Racial disparity in stop and search increasing, says report

Black people are nine times more likely to be stopped and searched for drugs in England and Wales than white people, according to a new report from Release, Stopwatch and the London School of Economics and Political Science. While the use of stop and search overall has fallen significantly there has been a ‘shocking increase in racial disparities in the policing and prosecution of drug offences’, says The colour of injustice: ‘race’, drugs and law enforcement in England and Wales.

Drugs searches account for 60 per cent of stop and searches, says the document, although in some areas the figure is far higher – more than 80 per cent of searches by Merseyside Police in 2016-17 were for drugs. In 2010-11 black people were six times more likely to be stopped and searched than white people (DDN, September 2013, page 4), and while this rate has now increased still further, black people use fewer drugs than white people, the report states. In 2016-17 every police force in England and Wales stopped and searched black people at a higher rate than white people.

Black people are also treated more harshly when found in possession of drugs, the report continues. While the detection rate for stop and search is similar for all ethnic groups, black people are arrested at a higher rate and given out of court disposals at a lower rate. Stop and search-related drug arrests fell by 52 per cent for white people between 2010-11 and 2016-17, however for black people they remained unchanged.
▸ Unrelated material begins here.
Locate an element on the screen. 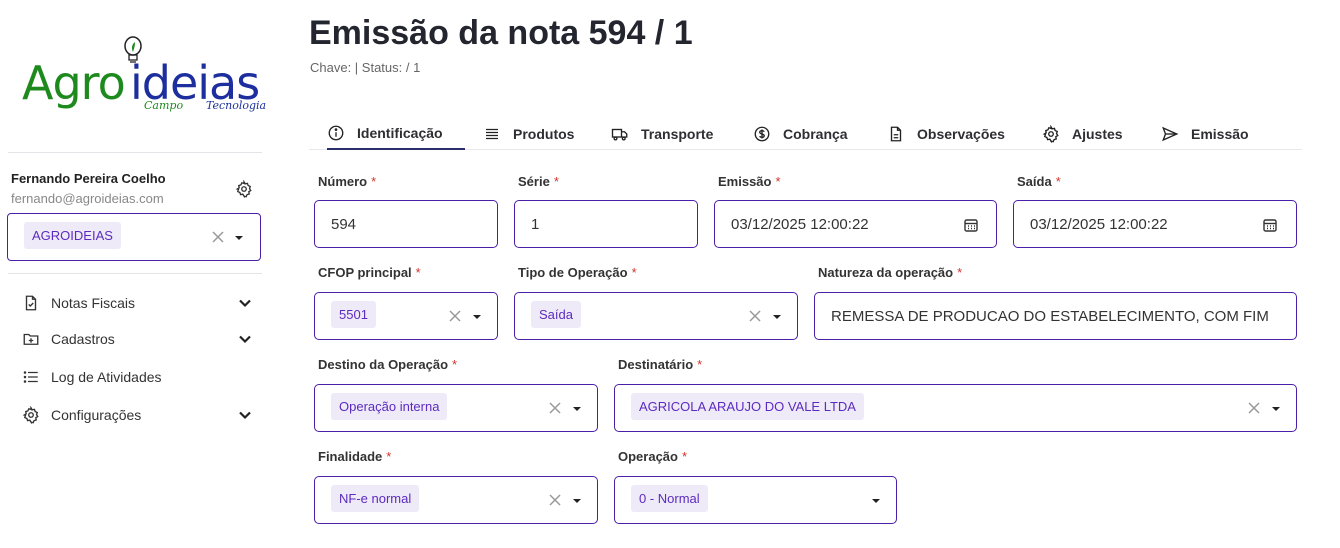  tab-label: Cobrança is located at coordinates (816, 134).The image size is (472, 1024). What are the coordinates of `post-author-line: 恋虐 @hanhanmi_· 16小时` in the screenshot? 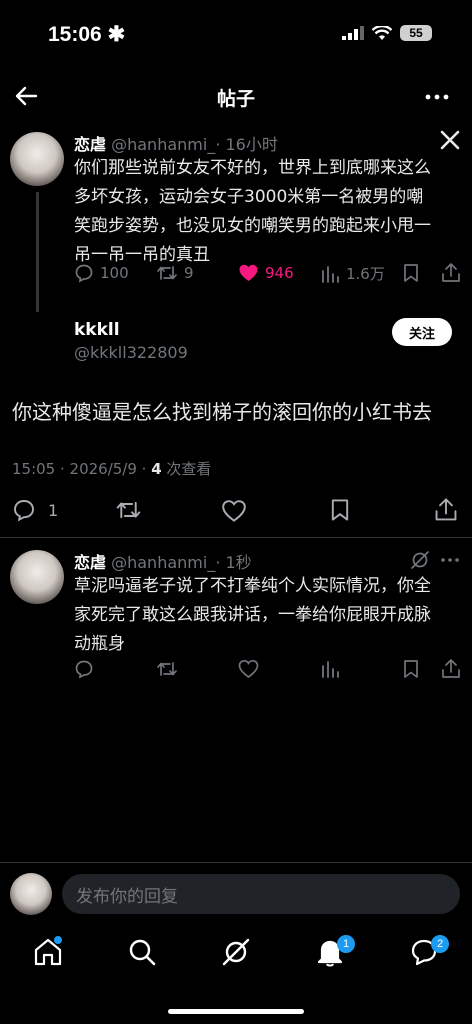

Much of the disparity in prosecution and sentencing is driven by cannabis possession, with convictions for black and Asian people at 11.8 and 2.4 times the rate for white people respectively, despite ‘lower rates of self-reported cannabis use’. Police forces are ‘making operational decisions to target low-level drug possession offences over other, more serious, offences’, it adds.

‘Not only are black people being discriminated against in the use of stop and search but they are being prosecuted at a much higher rate than white people for possession offences, especially in relation to cannabis,’ said co-author of the report, Zoe Carre. ‘This is an appalling indictment of the criminal justice system, which is acting as a conveyer belt for the criminalisation of young black people for low level offending, whilst treating white people more leniently for the same offences.’

‘If Theresa May is serious about tackling racial disparity in the criminal justice system then she has to address drug law enforcement, which she has abjectly failed to do,’ added Release executive director Niamh Eastwood. ‘As our report shows police forces in some parts of the country are implementing innovative diversion programmes for those caught in possession of drugs – this should be rolled out nationally to prevent the over-criminalisation of young black men.’